_OBJECTIVE_.
Rewrite the rows from the line containing "Given: Click the 欧陆战争4 app icon" through the end of the rows, changing "lightning bolt" to "thunderbolt" and keeping everything else the same. Leave the pictures out of your answer.

## Start

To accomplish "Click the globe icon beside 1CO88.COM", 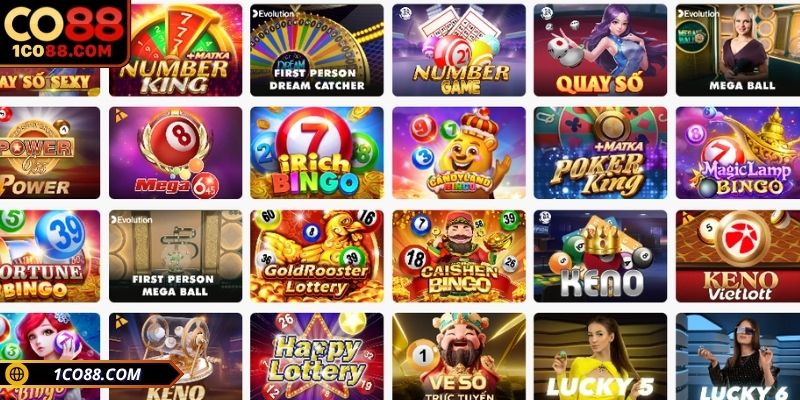I will pos(16,374).
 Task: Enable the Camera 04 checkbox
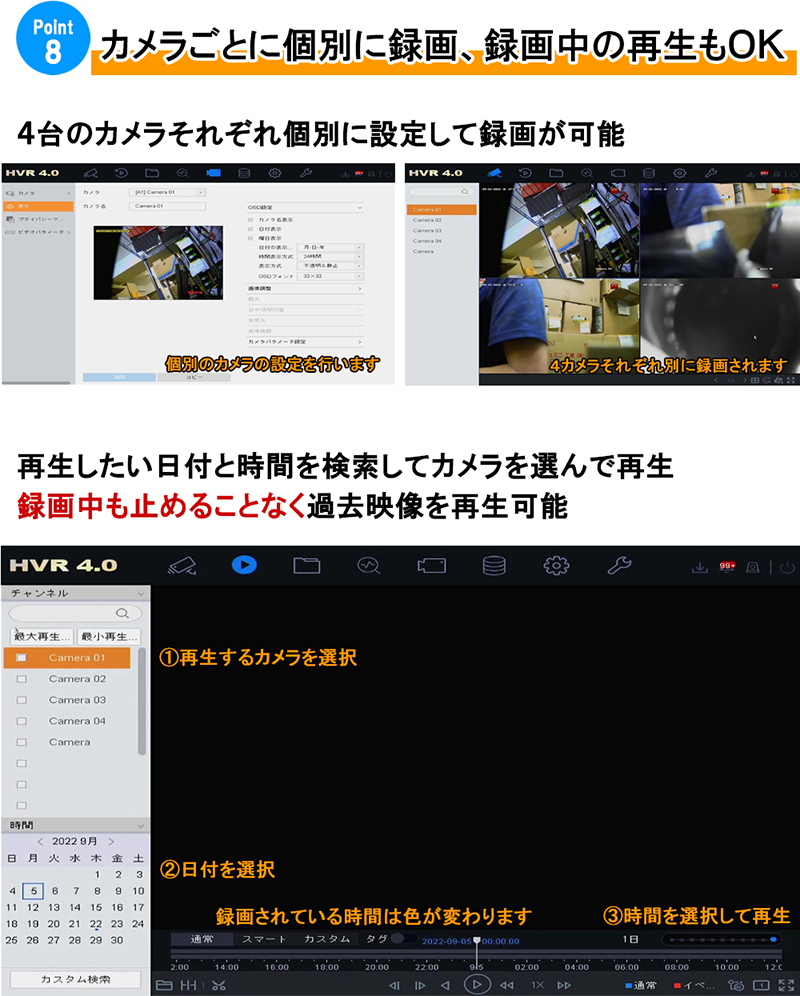(x=22, y=721)
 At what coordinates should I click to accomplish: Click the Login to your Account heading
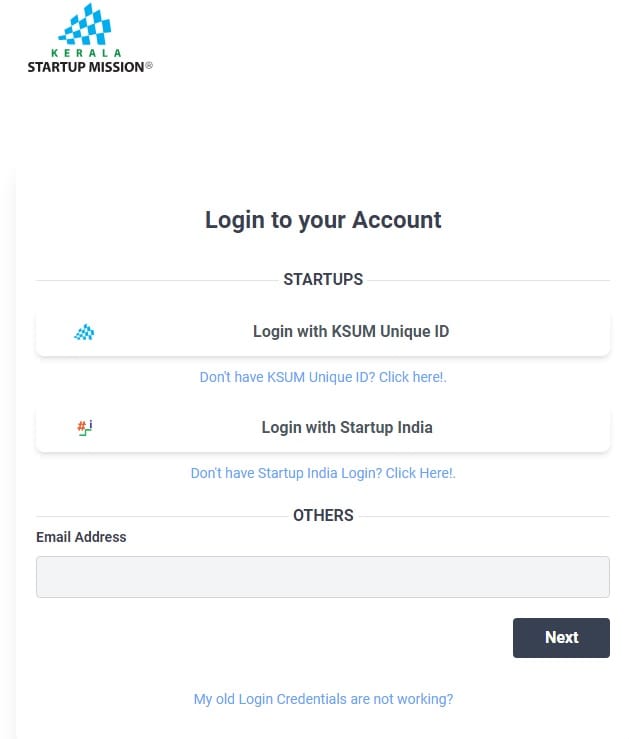click(323, 220)
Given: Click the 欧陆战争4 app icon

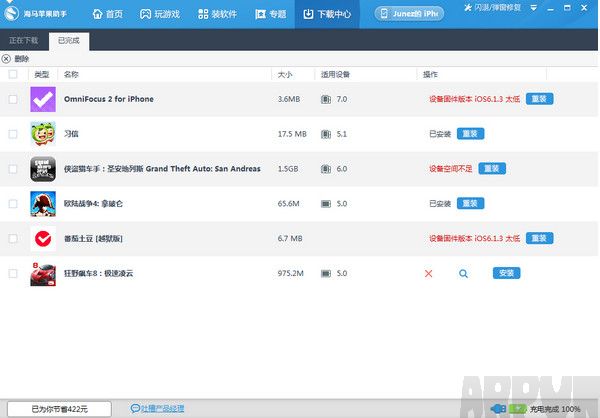Looking at the screenshot, I should [x=42, y=204].
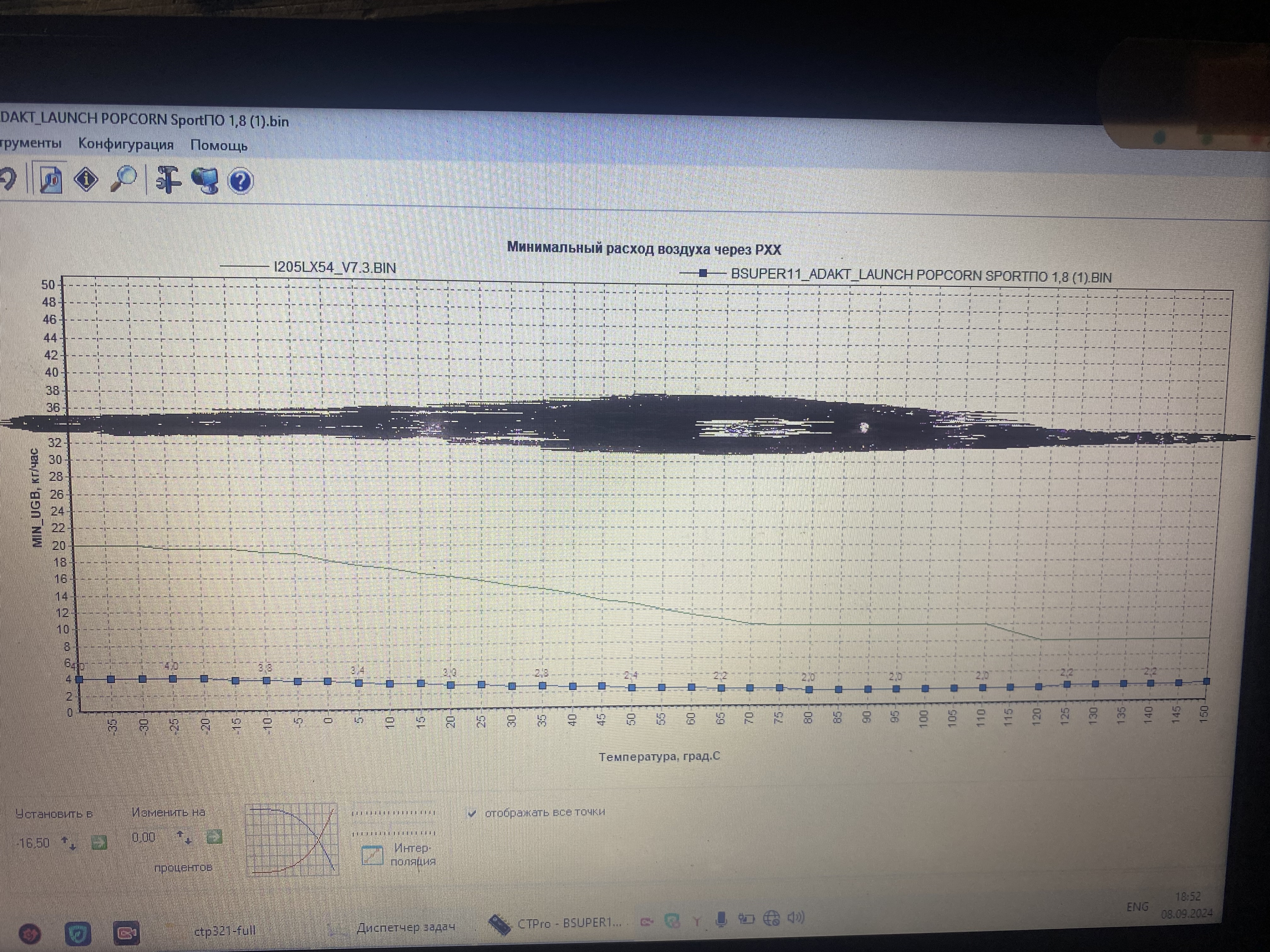Apply 'Изменить на' green arrow button
The image size is (1270, 952).
coord(214,837)
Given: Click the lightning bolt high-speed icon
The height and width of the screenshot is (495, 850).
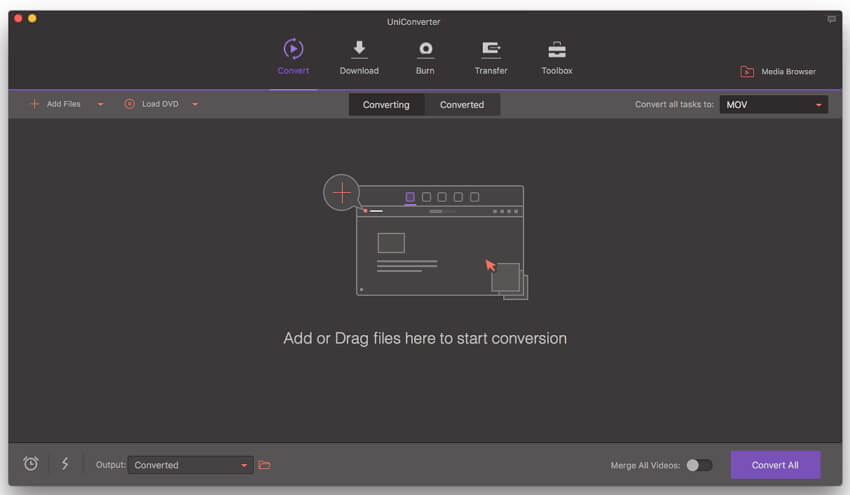Looking at the screenshot, I should coord(65,464).
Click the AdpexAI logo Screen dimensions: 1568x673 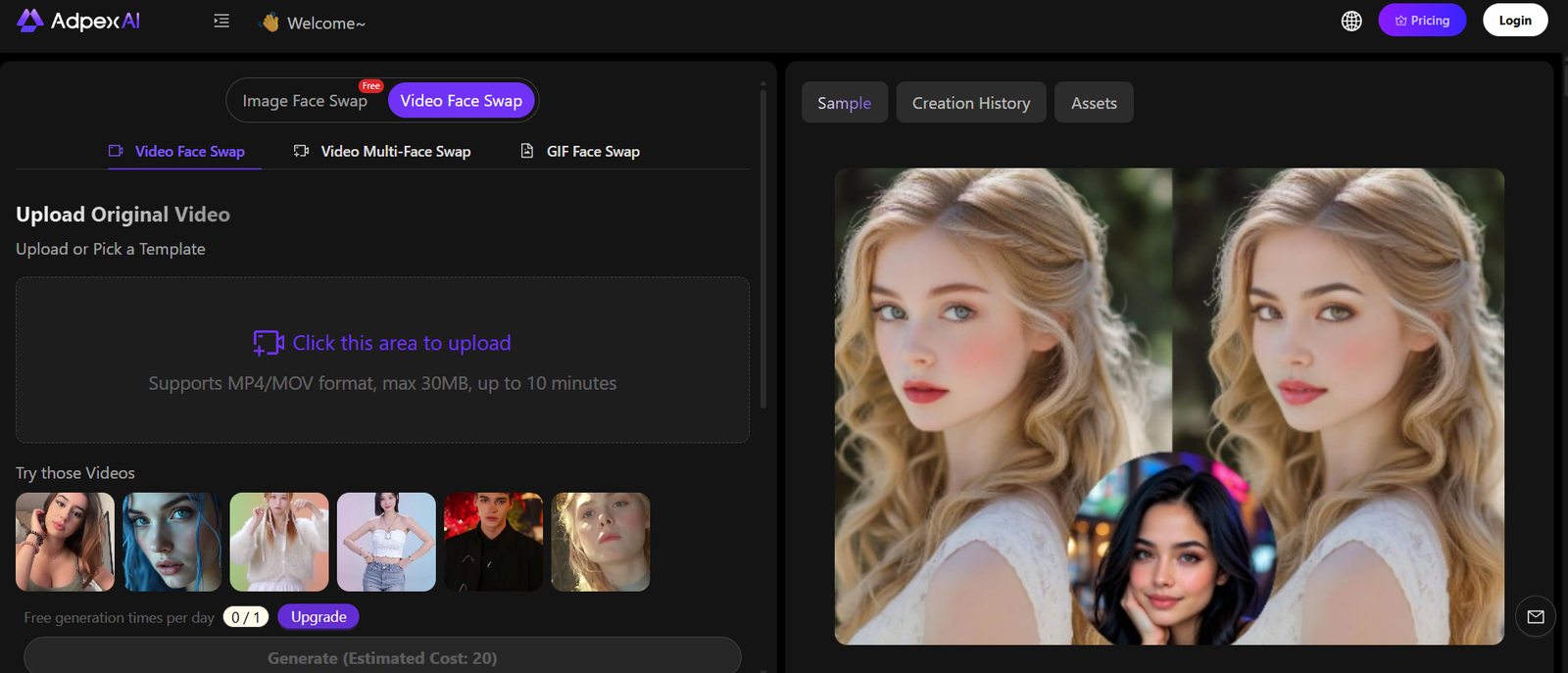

## End

_SOLUTION_.
Given: Click the 欧陆战争4 app icon

Looking at the screenshot, I should [x=42, y=204].
Apply 'Изменить на' green arrow button
The image size is (1270, 952).
coord(214,837)
Given: Click the thunderbolt high-speed icon
The height and width of the screenshot is (495, 850).
Looking at the screenshot, I should coord(65,464).
Click the AdpexAI logo Screen dimensions: 1568x673 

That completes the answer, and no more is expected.